Gabriele Cirulli was 19 years old when he made 2048. At the time, in early 2014, he didn’t realize two things: first, that something as simple as a web game could go so intensely viral for reasons that would elude him. And second, that making something so extraordinarily popular, even unintentionally, would change the course of his life.


After all, 2048 was supposed to be a weekend project — one of many he’d started — intended to help Cirulli practice his JavaScript skills. In fact, another version of 2048 already existed. It was made by someone who hung out on a forum Cirulli was familiar with. But that guy’s version had no animations, and a color scheme that Cirulli didn’t like. So, like many things on the internet, he took the idea and built his own version. Personalized it. Remixed it.

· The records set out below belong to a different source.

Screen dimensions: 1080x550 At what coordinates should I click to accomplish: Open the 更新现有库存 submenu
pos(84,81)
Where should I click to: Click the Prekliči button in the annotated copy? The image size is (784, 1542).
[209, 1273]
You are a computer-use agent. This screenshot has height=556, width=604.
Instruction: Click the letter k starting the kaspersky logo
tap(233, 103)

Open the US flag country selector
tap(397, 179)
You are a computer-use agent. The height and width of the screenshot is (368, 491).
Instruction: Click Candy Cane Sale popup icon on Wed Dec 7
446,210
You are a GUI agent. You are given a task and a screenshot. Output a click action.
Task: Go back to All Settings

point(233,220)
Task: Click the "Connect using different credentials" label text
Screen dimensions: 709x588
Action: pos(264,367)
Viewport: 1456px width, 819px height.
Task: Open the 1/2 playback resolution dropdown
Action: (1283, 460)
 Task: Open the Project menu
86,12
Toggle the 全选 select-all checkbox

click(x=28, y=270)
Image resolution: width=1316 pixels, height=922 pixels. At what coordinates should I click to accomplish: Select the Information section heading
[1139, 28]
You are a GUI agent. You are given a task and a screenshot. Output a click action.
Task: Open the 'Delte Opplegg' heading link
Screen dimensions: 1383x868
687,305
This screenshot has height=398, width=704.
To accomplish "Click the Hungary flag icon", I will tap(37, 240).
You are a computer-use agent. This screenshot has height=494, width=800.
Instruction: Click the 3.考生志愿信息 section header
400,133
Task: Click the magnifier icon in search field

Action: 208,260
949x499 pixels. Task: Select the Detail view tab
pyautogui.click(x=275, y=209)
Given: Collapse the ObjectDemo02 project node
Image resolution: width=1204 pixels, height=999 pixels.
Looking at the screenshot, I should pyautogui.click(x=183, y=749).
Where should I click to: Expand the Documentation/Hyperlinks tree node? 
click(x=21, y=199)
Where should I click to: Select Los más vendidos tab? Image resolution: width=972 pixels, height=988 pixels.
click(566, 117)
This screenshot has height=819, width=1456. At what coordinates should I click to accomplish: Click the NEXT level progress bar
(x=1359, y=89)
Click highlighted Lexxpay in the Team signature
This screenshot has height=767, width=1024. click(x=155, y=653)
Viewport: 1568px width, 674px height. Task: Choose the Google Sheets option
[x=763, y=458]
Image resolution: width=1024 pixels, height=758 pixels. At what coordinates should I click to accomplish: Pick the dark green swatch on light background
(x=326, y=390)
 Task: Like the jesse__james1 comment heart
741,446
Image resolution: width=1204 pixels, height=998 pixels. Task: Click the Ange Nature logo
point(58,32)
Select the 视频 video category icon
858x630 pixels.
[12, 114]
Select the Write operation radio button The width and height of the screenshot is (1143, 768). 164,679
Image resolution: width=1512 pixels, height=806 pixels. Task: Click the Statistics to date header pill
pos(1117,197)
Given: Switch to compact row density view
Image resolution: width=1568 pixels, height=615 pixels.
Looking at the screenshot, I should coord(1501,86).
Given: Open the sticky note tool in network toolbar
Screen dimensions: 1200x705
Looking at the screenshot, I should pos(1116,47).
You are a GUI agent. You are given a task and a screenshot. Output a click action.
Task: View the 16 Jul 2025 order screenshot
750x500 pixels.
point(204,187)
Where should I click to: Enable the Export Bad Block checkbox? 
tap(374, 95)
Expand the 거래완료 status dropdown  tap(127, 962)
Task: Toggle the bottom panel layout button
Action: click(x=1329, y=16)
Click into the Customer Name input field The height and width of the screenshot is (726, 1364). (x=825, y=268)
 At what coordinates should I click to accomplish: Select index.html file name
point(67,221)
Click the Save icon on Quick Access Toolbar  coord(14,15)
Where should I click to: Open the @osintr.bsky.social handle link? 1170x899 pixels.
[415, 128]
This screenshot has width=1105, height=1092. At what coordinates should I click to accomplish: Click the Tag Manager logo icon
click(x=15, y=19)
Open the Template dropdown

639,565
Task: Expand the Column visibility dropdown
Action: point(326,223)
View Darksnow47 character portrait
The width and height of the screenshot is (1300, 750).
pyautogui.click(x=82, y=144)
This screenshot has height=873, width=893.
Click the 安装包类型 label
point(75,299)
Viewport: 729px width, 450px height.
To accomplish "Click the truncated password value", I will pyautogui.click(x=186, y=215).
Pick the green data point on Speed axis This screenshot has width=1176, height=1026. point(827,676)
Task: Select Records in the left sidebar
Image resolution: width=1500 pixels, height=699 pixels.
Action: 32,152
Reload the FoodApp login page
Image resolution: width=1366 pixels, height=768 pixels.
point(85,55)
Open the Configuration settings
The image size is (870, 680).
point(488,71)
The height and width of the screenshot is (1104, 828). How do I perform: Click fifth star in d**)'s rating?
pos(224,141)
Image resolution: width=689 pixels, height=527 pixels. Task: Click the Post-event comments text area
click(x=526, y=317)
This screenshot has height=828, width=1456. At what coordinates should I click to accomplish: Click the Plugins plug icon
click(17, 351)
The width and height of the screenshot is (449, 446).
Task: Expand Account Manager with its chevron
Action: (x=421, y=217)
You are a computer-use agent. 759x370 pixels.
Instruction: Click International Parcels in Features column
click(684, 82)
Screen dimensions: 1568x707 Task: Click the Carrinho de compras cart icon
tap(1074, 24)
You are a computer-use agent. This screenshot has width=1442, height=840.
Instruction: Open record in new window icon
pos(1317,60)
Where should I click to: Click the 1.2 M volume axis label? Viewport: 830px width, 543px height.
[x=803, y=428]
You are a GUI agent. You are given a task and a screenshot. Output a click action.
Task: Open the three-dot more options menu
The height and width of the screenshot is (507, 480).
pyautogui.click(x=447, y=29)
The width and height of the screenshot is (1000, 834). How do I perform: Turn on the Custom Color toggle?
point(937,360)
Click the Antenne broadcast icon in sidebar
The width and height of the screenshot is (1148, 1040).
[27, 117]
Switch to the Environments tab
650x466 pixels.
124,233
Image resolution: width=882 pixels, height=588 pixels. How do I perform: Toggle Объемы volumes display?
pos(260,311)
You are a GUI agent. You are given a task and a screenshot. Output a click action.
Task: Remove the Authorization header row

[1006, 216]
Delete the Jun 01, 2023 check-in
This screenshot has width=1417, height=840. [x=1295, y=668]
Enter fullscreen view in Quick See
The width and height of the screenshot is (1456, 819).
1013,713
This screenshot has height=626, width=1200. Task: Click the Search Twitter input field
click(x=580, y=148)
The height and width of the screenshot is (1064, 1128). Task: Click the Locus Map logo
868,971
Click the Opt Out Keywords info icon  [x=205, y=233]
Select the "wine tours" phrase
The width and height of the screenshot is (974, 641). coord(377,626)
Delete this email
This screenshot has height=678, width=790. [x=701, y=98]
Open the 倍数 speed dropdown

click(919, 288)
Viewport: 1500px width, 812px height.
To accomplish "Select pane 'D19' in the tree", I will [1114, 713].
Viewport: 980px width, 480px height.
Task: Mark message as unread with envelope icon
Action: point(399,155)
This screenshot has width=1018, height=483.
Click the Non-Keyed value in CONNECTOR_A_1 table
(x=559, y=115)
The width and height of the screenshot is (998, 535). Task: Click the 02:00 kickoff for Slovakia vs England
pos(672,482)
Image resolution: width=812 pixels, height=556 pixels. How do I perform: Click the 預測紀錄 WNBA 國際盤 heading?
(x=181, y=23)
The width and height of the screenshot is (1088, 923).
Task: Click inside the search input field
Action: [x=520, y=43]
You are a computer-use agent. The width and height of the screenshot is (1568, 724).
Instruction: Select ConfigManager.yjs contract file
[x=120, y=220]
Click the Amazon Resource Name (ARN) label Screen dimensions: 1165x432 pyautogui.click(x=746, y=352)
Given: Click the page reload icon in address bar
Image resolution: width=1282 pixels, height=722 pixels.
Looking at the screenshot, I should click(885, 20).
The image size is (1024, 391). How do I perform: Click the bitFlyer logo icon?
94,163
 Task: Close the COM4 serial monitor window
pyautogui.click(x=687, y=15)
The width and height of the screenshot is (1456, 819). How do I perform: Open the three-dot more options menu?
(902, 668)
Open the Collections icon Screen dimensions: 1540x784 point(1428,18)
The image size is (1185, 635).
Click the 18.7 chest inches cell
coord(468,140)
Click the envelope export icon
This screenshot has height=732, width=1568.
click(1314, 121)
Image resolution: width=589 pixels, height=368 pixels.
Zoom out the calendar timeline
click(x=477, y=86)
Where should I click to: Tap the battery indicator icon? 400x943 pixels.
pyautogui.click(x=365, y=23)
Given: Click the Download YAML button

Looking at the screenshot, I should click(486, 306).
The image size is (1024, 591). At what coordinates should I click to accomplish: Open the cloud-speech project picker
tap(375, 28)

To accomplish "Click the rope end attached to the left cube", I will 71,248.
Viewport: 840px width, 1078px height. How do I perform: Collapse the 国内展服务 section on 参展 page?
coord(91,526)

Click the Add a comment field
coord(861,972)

Cirulli had just finished high school in northern Italy, and was deciding whether he wanted to try finding work as an engineer or go to college. So he re-created 2048 from scratch, to better learn how a developer might structure a project like this. But the game was more or less the same as the one he’d based it on: the player is given a 4x4 grid, slides tiles to combine them, and chases bigger and bigger scores.


He published his 2048 on GitHub, and dropped a link on a design website, hoping for some feedback. The web game ended up on Hacker News, and spread from there. Suddenly, Cirulli was receiving congratulations from friends on Facebook. He checked Google Analytics and saw, at first, that 150 people were playing the game at one time. Then he watched it balloon to 13,000 acti ..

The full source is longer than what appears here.